According to AEI's analysis, the 2009 cohort of NYU graduate- and professional-school students had amassed $1.135 billion in student loans. That's right: billion with a B. Five years later, more than a third of those students (34 percent) had not paid down their student loans by one dime.
New York University, you may recall, has been criticized for its lavish compensation packages for senior executives. NYU won't disclose how much it is paying Andrew Hamilton, its current president. But John Sexton, Hamilton's showy predecessor, made $1.5 million in 2012-2013. He retired with $800,000 in annual retirement income and a "length-of-service" bonus of $2.5 million.
Surely Hamilton is making as least as much as Sexton did. And NYU graciously updated Hamilton's penthouse apartment in Greenwich Village. How much did that cost? NYU won't say.
How does NYU manage to pay its executives so much? Does it have a large endowment? Not particularly. NYU's total endowment funds amount to only $4.1 billion, about one ninth the size of Harvard's ($35.6 billion).
NYU gets a lot of its revenue from federal student loans. As just noted, graduate students in the 2009 cohort borrowed over $1 billion. That would be OK with taxpayers if NYU's graduate students paid back what they owe. But a lot of them are not.
AEI's list of universities with below average repayment rates for graduate students reveals that the top 15 schools with high levels of student-loan debt and below average rates of repayment are all private universities.

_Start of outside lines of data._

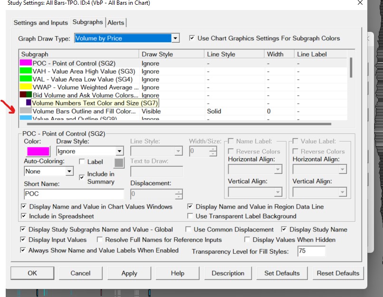Select the VAH - Value Area High Value row
This screenshot has width=383, height=297.
point(83,71)
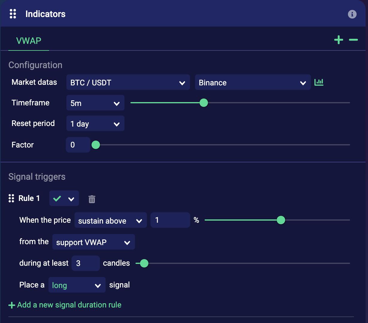Change the long signal type dropdown

point(77,285)
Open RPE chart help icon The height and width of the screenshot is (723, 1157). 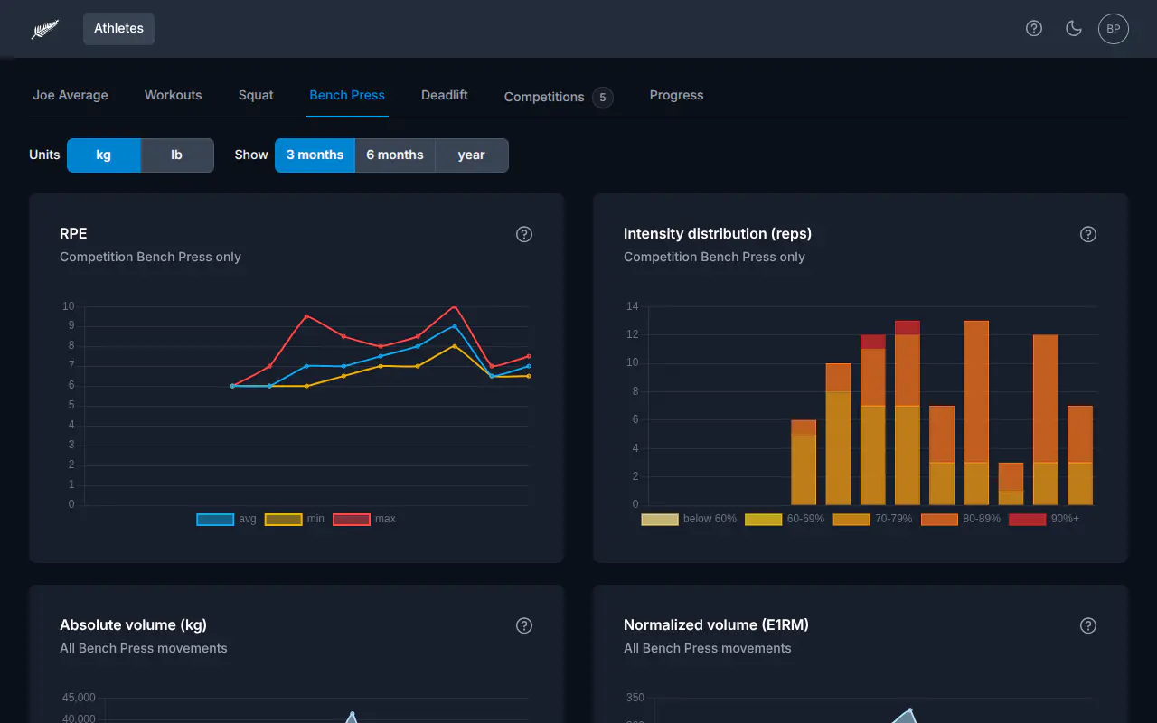(524, 234)
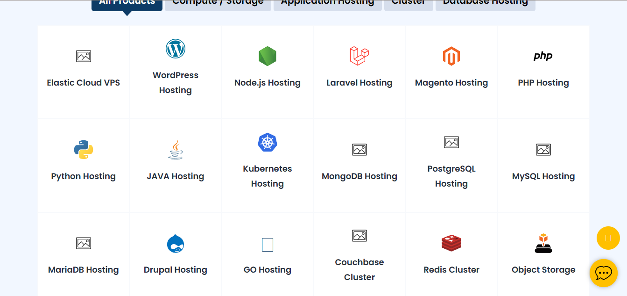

Here's the list, along with the percentage of graduate students in the 2009 cohort who had not reduced the principal of their loans by even a dollar after 5 years.
New York University (34%)
University of Phoenix (36%)
Nova Southeastern University (33%)
Walden University (33%)
Capella University (34%)
Argosy University (37%)
Rosalind Franklin University of Medicine and Science (51%)
Keller Graduate School of Management (DeVry) (34%)
Midwestern University (22%)
Webster University (34%)
Grand Canyon University (28%)
National University--La Jolla (26%)
Strayer University (49%)
Thomas M. Cooley Law School (29%)
Touro College-Main Campus Midtown (22%)
What is the annual compensation for the senior executives at these institutions? Who knows? As private institutions, these universities are not required to disclose their compensation packages. But you can bet it is in the high six figures at all 15 universities.
So, Mr. and Ms. Taxpayer, I hope you approve of the federal government's student-loan program, which is shoveling money to private universities, because you are paying for a lot of lavish spending. Graduate students in particular are borrowing extraordinary amounts of money, and a high percentage of them have not paid any of it back five years into the repayment phase of their loans.
NYU president Andrew Hamilton: Thanks, America! I love my swell penthouse apartment! |
References
Jason Delisle. Graduate Schools with the Lowest Rates of Student Loan Repayment. American Enterprise Institute, June 2018.
Abby Ohlheiser. John Sexton will officially leave NYU in 2016. Atlantic, August 14, 2013.